BOISE – The first campaign commercial of Idaho’s governor’s race is out, and it’s from GOP Gov. Butch Otter’s Democratic challenger, millionaire businessman A.J. Balukoff.

“Tired of business as usual in Boise? Then take a look at A.J. Balukoff, a successful businessman who’s created jobs by bringing people together to get things done,” the ad begins.

“It’s a good positive ad introducing himself to the people of Idaho, in terms of his background and that he’ll run on a change platform,” said Jim Weatherby, Boise State University emeritus professor and longtime observer of Idaho politics. “We don’t know exactly what he will do, but he needs to introduce himself. He’s not well-known outside the Boise valley.”

The ad stresses both Balukoff’s business credentials and his longtime service as chairman of the Boise School Board, a post in which he took a high-profile stand against the controversial “Students Come First” school reform laws, which Otter and GOP Schools Superintendent Tom Luna championed. Voters overwhelmingly rejected the laws in 2012.

The commercial shows Balukoff on a mountaintop, in a board room, in a busy warehouse, working at his desk, in a classroom with teachers, and outside the Capitol.

The opening of the ad, while it mentions “business as usual in Boise,” features a narrowly framed view of the state Capitol as seen between tall buildings to its south. Then it jumps to a wide-open, sunlit view of Balukoff in the mountains.

“The wilderness setting is always good, and successful Democratic candidates have used that for years,” Weatherby said.

The business successes that Balukoff makes reference to in the commercial are extensive. In his 31 years in Boise, he’s started a small accounting firm that he then expanded; bought a health club that he then expanded into a small chain before selling to a national company; and worked with partners to build the Grove Hotel downtown and create the hockey team that plays there in the building’s large public arena, the Idaho Steelheads.

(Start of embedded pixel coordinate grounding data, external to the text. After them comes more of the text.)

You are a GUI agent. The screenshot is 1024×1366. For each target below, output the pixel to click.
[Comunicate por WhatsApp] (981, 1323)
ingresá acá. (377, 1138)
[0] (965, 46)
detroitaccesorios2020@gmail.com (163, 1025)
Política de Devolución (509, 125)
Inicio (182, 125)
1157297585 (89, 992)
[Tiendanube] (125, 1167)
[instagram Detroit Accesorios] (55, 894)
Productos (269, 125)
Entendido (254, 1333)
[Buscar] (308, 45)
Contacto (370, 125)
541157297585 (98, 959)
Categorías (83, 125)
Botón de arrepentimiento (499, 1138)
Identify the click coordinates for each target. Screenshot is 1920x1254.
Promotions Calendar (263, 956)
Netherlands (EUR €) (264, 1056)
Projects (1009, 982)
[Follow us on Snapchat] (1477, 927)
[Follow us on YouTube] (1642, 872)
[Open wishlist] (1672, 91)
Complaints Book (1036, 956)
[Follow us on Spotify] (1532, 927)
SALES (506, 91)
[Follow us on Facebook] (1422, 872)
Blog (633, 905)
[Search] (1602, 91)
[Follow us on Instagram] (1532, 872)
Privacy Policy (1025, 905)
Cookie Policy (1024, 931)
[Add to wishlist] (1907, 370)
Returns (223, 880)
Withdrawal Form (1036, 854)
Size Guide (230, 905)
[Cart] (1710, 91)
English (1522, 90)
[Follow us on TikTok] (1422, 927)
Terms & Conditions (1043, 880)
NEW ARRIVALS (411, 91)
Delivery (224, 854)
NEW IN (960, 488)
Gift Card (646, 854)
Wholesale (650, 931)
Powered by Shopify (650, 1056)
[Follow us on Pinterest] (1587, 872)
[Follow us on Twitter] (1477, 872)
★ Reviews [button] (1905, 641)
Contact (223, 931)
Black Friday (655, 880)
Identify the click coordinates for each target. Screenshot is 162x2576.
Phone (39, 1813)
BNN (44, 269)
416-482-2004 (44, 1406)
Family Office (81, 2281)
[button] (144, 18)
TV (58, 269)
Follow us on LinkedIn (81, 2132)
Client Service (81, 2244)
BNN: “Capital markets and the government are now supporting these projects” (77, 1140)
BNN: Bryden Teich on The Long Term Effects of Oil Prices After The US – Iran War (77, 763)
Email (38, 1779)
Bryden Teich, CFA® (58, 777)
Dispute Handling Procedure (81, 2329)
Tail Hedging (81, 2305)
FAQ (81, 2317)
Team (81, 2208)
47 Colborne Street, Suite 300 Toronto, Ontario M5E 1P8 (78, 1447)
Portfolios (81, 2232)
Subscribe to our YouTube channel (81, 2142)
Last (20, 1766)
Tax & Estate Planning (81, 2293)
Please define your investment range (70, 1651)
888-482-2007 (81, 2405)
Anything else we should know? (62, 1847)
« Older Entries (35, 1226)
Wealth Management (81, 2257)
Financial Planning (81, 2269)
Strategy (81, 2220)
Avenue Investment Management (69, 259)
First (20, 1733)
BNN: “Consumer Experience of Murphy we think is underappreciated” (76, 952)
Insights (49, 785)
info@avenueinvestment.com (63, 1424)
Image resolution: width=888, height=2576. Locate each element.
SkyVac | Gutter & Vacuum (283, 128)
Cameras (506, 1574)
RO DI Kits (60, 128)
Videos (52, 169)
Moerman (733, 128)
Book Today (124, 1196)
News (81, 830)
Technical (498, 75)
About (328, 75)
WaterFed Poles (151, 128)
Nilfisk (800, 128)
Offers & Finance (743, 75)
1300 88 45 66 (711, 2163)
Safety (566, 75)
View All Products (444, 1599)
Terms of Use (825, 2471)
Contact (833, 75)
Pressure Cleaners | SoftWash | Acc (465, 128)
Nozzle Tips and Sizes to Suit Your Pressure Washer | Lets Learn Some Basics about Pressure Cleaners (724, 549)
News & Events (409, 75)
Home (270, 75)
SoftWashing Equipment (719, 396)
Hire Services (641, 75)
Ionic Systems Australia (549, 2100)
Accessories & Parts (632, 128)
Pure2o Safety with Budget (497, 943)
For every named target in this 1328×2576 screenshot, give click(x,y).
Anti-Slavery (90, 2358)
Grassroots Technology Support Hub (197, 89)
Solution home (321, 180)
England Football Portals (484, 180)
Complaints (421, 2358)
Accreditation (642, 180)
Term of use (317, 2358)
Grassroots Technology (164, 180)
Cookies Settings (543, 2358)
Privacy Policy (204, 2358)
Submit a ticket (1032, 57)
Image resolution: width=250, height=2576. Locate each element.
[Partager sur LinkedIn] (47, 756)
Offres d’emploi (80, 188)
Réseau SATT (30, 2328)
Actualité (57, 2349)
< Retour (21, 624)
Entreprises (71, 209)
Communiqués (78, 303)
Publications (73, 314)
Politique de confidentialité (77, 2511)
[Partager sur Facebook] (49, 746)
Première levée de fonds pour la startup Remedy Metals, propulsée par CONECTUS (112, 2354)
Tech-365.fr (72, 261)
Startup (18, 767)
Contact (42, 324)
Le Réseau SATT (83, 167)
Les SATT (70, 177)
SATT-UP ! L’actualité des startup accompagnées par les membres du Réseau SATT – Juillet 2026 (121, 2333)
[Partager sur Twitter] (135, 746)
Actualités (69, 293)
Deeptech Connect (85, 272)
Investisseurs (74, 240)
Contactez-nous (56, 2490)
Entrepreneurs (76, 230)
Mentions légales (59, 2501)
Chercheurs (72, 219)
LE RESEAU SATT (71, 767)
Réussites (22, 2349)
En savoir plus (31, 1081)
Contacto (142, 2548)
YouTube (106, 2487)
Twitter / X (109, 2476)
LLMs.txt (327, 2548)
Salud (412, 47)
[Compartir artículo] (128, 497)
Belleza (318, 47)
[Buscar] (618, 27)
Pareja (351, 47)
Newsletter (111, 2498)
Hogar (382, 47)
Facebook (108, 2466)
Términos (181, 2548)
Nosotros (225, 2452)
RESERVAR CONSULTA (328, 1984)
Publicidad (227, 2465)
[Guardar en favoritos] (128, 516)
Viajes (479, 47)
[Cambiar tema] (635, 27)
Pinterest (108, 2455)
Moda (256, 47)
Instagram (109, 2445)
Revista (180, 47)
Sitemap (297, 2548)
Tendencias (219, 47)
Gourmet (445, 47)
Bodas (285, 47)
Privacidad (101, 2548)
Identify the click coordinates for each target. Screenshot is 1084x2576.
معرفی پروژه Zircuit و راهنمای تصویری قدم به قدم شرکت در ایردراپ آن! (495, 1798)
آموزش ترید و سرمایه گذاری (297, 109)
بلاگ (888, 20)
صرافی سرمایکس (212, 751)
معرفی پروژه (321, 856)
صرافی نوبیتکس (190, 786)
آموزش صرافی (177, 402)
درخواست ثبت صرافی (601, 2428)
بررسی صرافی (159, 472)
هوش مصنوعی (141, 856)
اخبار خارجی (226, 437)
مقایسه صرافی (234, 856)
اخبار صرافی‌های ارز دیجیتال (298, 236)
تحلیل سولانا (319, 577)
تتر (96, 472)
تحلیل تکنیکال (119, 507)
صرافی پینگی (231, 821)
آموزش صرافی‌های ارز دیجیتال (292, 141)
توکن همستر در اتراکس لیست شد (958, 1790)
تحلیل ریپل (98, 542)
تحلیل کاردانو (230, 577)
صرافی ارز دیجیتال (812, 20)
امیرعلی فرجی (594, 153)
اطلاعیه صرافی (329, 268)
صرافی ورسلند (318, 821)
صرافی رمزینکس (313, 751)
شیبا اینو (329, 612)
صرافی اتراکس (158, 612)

“There are over 400 jobs just associated with the Grove Hotel,” Balukoff’s campaign spokesman, Mike Lanza, said. He noted that the hotel and hockey team regularly attract thousands of people to downtown Boise, benefiting area businesses including restaurants.

Balukoff holds a bachelor’s degree in accounting from Brigham Young University. He promises in the commercial to “balance the books and end the insider deals.”

Lanza said that reference is to everything from the state’s just-ended private prison contract to the wrongful firing settlement Idaho had to pay its former transportation director after she charged she was fired for resisting expansion of a multimillion-dollar contract with two well-connected firms.

“He wants to return efficiency to the state and not have incidents like this where millions of dollars are being wasted that could go into public schools, transportation, roads and bridges and other needs in Idaho,” Lanza said.

Balukoff also says in the commercial that he’ll “put partisanship aside.” Idaho currently has Republicans in all of its state offices and more than 80 percent of its legislative seats. “A.J. is someone who is not at all a partisan person,” Lanza said. Though he’s a Democrat, “He’s supported Republicans in the past, including Mitt Romney.” Lanza said Balukoff is “a big believer in bringing stakeholder parties together on an issue and working out solutions that make sense.”

The ad began running Tuesday morning in southern and eastern Idaho, and is tentatively scheduled to start in the Spokane TV market in the “next week or two,” depending on fundraising, Lanza said.

Jayson Ronk, Otter’s campaign manager, had no comment on the Balukoff ad.